1;3409;0c Idiom recognition framework using topological embedding

Idiom recognition framework using topological embedding

ACM Transactions on Architecture and Code Optimization, vol. 10, no. 3, Sep/2013
DOI: 10.1145/2512431



Modern processors support hardware-assist instructions (such as TRT and TROT instructions on the IBM System z) to accelerate certain functions such as delimiter search and character conversion. Such special instructions are often used in high-performance libraries, but their exploitation in optimizing compilers has been limited. We devised a new idiom recognition technique based on a topological embedding algorithm to detect idiom patterns in the input programs more aggressively than in previous approaches using exact pattern matching. Our approach can detect a pattern even if the code segment does not exactly match the idiom. For example, we can detect a code segment that includes additional code within the idiom pattern. We also propose an instruction simplification for the idiom recognition. This optimization analyzes all of the usages of the output of the optimized code for a specific idiom. If we find that we do not need an actual value for the output but only a value in a subrange, then we can assign a value in that subrange as the output. The code generation can generate faster code with this optimization.
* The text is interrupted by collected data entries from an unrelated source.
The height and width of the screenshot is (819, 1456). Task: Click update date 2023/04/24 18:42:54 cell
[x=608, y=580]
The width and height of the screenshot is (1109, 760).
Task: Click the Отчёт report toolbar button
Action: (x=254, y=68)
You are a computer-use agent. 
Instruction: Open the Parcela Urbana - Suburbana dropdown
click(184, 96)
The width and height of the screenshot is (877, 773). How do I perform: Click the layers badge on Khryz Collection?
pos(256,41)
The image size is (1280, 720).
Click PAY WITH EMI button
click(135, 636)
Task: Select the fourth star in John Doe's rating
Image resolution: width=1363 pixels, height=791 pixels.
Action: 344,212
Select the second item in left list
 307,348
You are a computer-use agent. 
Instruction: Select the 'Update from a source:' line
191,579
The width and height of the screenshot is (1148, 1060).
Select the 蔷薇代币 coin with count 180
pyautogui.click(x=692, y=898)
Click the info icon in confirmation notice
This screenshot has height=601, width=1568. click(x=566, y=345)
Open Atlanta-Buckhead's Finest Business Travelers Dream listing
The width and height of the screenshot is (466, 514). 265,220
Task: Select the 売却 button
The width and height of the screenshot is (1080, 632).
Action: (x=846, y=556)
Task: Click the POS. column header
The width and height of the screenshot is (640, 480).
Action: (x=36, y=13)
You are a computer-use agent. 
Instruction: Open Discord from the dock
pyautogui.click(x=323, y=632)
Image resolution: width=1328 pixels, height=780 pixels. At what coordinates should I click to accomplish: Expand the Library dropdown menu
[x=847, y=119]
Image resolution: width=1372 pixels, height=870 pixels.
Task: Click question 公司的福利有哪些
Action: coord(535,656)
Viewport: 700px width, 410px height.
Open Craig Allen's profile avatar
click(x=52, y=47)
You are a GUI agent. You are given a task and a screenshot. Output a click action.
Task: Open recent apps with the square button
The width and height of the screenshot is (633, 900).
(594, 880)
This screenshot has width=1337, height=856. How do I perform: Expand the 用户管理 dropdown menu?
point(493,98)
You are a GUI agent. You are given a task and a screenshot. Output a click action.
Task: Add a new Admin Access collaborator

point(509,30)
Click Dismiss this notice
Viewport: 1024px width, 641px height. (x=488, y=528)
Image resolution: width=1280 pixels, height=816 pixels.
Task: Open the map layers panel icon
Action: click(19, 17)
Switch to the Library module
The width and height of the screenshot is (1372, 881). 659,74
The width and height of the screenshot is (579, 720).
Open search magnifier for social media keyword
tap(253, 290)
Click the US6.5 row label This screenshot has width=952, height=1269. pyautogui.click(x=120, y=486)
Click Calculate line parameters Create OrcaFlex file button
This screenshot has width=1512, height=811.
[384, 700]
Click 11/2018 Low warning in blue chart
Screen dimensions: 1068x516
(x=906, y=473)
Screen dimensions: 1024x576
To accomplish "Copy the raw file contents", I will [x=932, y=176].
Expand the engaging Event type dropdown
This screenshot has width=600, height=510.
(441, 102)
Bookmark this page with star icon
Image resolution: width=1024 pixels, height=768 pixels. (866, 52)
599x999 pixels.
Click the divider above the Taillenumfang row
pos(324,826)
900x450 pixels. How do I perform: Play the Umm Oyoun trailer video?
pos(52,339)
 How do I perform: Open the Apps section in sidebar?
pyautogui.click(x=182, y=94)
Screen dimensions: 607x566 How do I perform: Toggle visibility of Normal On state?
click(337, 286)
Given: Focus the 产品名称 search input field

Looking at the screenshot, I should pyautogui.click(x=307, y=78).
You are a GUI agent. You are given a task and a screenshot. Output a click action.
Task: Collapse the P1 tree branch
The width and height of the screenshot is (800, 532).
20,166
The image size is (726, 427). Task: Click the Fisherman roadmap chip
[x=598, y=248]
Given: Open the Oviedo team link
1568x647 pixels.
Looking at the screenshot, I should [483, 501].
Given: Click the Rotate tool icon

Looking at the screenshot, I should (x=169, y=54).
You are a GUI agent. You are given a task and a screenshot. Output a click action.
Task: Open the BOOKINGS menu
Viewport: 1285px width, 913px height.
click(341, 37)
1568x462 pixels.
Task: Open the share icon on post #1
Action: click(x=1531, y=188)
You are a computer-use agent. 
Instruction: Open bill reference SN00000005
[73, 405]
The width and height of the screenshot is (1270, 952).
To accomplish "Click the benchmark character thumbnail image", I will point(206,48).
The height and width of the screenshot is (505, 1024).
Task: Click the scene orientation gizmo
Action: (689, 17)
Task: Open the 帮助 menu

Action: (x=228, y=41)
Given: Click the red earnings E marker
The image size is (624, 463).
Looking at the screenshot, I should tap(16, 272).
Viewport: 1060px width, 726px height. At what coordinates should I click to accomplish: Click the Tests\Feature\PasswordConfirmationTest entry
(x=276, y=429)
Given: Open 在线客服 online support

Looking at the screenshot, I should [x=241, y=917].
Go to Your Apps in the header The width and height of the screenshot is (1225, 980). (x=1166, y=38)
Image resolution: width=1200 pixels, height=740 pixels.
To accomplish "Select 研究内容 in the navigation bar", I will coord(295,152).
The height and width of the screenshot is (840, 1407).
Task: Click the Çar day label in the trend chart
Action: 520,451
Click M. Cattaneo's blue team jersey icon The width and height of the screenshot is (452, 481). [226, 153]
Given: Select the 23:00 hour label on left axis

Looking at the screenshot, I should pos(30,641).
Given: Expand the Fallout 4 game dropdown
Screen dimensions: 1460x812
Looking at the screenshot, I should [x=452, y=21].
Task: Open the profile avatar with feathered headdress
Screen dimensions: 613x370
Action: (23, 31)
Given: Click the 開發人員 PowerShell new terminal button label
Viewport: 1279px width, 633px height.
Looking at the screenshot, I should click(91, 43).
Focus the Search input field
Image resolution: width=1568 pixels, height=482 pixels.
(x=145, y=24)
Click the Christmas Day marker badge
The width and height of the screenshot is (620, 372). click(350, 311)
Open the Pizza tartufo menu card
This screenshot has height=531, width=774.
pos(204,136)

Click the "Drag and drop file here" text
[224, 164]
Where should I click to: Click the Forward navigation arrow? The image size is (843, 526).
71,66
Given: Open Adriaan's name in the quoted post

We implemented our new idiom recognition approach based on the Java Just-In-Time (JIT) compiler that is part of the J9 Java Virtual Machine, and we supported several important idioms for the special hardware-assist instructions on the IBM System z and on some models of the IBM System p. To demonstrate the effectiveness of our technique, we performed two experiments. The first experiment was to see how many more patterns we can detect compared to the previous approach. The second experiment measured the performance improvements over the previous approaches. For the first experiment, we used the Java Compatibility Kit (JCK) API tests. For the second experiment we used the IBM XML parser, SPECjvm98, and SPCjbb2000. In summary, relative to a baseline implementation using exact pattern matching, our algorithm converted 76% more loops in JCK tests. On a z9, we also observed significant average performance improvement of the XML parser by 54%, of SPECjvm98 by 1.9%, and of SPECjbb2000 by 4.4%. Finally, we observed that the JIT compilation time increased by only 0.32% to 0.44&percnt.